Namibia: The Psychological Cost of Covid-19

The ongoing Covid-19 pandemic has both a public health and an economic component. As a public health issue, the virus has made thousands of Namibians sick and killed a few hundreds. It has put the public health system under pressure and has consumed millions of dollars that were originally allocated to other policy priorities.

The extreme social distancing methods used to curb the public health threat caused great economic harm. In the poorer parts of the world, the extent of the health problem is not correlated to the size of the economic problem. This means countries like Namibia pay a hefty price for what some would deem a not-too-serious public health problem.

Much has been written already on the impact of the pandemic on the country's economy and there is no need to repeat it here. But there is another, perhaps more hidden, consequence of the pandemic that much less has been written about.

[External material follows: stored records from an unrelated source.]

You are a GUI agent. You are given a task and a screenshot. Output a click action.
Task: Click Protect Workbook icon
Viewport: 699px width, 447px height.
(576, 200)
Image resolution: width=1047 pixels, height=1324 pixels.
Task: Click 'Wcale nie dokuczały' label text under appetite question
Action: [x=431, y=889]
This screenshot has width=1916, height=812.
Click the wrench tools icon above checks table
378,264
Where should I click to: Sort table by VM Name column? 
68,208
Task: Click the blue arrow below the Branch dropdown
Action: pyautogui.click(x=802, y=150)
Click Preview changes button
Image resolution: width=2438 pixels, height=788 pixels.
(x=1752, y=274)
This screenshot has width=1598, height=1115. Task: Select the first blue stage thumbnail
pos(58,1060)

Pandemics have serious psychological consequences. These stem from stress and anxiety caused by both the economic and health threats posed by the pandemic.

A study that was conducted during the height of the pandemic last year provides some valuable insights into the psychological pressures on Namibian households.

Figure 1 shows a breakdown of a series of standard stress and anxiety symptoms as reported by 1 200 Namibian households.

Seven in 10 (71%) respondents in the study reported that they are afraid of Covid-19, and six in 10 (61%) reported that they are afraid of losing their life. More than half (53%) feel uncomfortable if they think about it, and half (50%) report getting nervous when reading about the pandemic. One in three (33%) report heart palpitations and the same percentage report clammy hands when thinking about the disease. One in four (25%) report sleeplessness because of the pandemic.

The study shows that the way the pandemic triggers stress and anxiety is quite complex. For example:

Women have higher levels of stress than men. It may be because they had to assume much more care work during the lockdown and while schools were closed. It may also be because in some sectors they were more likely to lose their jobs.

Those with higher incomes report less stress than those with lower levels of income because they have greater financial security and perhaps because they are less likely to be retrenched as they may hold professional positions that were not as much under threat as the jobs held by the poor.

Stress levels are higher among rural inhabitants than in urban areas, perhaps because they have less access to information, or because the quality and access to health care in rural areas are worse than in urban areas.

Education levels also make a difference, as those with higher levels of education show less Covid-19 stress than those with lower levels of education. Perhaps because better education is associated with higher income and greater financial security.

In the end, the survey results show that economics matters, and it matters a lot. Households who reported difficulty in meeting their monthly financial commitments have significantly higher stress levels than those who had no such problems. The same applies to those households who did not have any savings going into the pandemic. The data also shows a positive link between respondents' trust in the information supplied by government and stress perhaps because of knowing that the threat is serious, but not being able to do much about it.

Another factor that seems associated with pandemic-related stress is time. The longer the pandemic existed, the more stress some Namibians experienced.

Pandemic-related stress has received little attention. As a result, we do not understand the full impact of the pandemic on the nation and its people. Maybe it is time we start looking at the possible consequences of prolonged, elevated personal stress levels and how these would hamper and shape some groups and individuals' mental health, healing and recovering from what may well be the most stressful event of our lives.